Viacom relies on object primitives and superclass to solve this problem, and continues to take South Park as an example: a Private "episode" class contains all the relevant information about the fragment, and a "super object" will help find the actual video object. The idea of super class is really very useful for building the automatic construction of low-latency pages, which can help to map and save primitive objects to the cache.
Viacom Why to use Redis
Whenever Viacom uploads a video fragment, the system creates a private object, which is associated with 1 superclass classes. Each time they are modified, they need to revalue each change in the private object and update all the composite objects. At the same time, the system also requires a URL request in an invalid Akamail. The combination of the system's existing architectures and the need for more agile management methods Viacom to the Redis.

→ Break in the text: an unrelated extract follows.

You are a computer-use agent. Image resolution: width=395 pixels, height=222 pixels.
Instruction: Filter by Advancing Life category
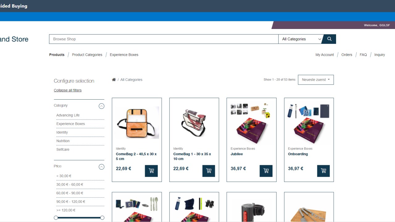coord(68,115)
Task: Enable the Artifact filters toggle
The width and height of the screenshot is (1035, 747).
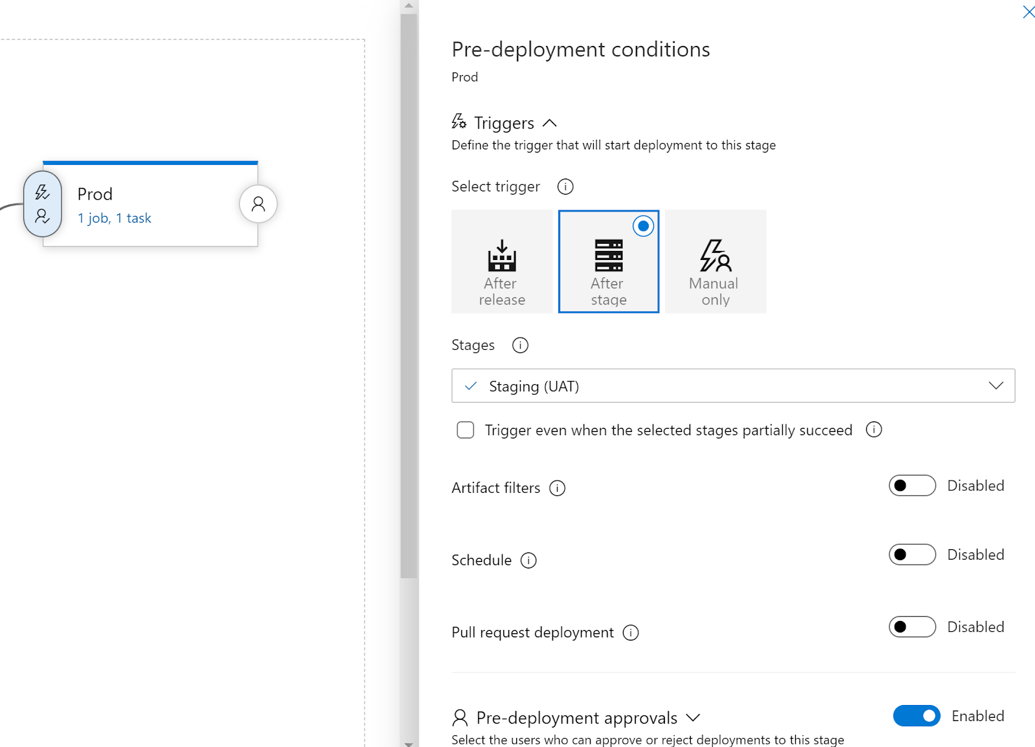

Based on Viacom is primarily based on PHP, so this solution must support PHP. They first chose memcached to do object storage, but it did not support HashMap well, and they needed a more efficient reassessment of invalid steps, a better understanding of content dependencies. Essentially, they need to follow the dependent changes in the invalid steps at all times. So they chose the combination of Redis and Predis to solve the problem.
Their team used Redis to give southparkstudios.com and thedailyshow.com two Web site building dependency maps, and after a great success they began to focus on redis other suitable scenarios.

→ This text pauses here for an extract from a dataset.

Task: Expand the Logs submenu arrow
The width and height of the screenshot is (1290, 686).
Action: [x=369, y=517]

Other usage scenarios for Redis
Obviously, if someone uses Redis to build a dependency graph, it makes sense to use it for object processing. Again, this is the second use scenario that the architecture team chooses for Redis. Redis's replication and persistence features also conquer Viacom's operations team, so after several development cycles, Redis becomes the primary data and dependency storage for their sites.
The latter two use cases are a buffer of behavioral tracking and browsing counts, and the changed architecture is redis every few minutes to MySQL, while browsing counts are stored and counted by Redis. At the same time, Redis is also used for popularity calculations, a scoring system based on access numbers and access times-the higher the number of times a video has been accessed recently, the more popular it becomes. Doing a calculation every 10-15 minutes on so much content is definitely not the strength of a traditional relational database like MySQL, and the reason Viacom uses Redis is very simple-run a LUA batch job on 1 Redis instances of storing browsing information to calculate all the scoring tables. The information is copied to another Redis instance to support the related product inquiries. Another backup was made on MySQL for later analysis, which reduced the process by 60 times times.

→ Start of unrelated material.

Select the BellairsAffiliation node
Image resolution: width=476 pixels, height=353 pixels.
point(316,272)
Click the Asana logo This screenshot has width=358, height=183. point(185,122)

Viacom also uses Redis to store step-by-step job information, which is inserted into a list, and the worker uses the Blpop command line to grab the top task in the queue. At the same time, zsets is used to synthesize content from numerous social networks (such as Twitter and Tumblr), Viacom to sync multiple content management systems through Brightcove video players.
Across these use cases, almost all Redis commands are used--sets, lists, zlists, hashmaps, scripts, counters, and so on. At the same time, Redis also become an integral part of Viacom extensible architecture.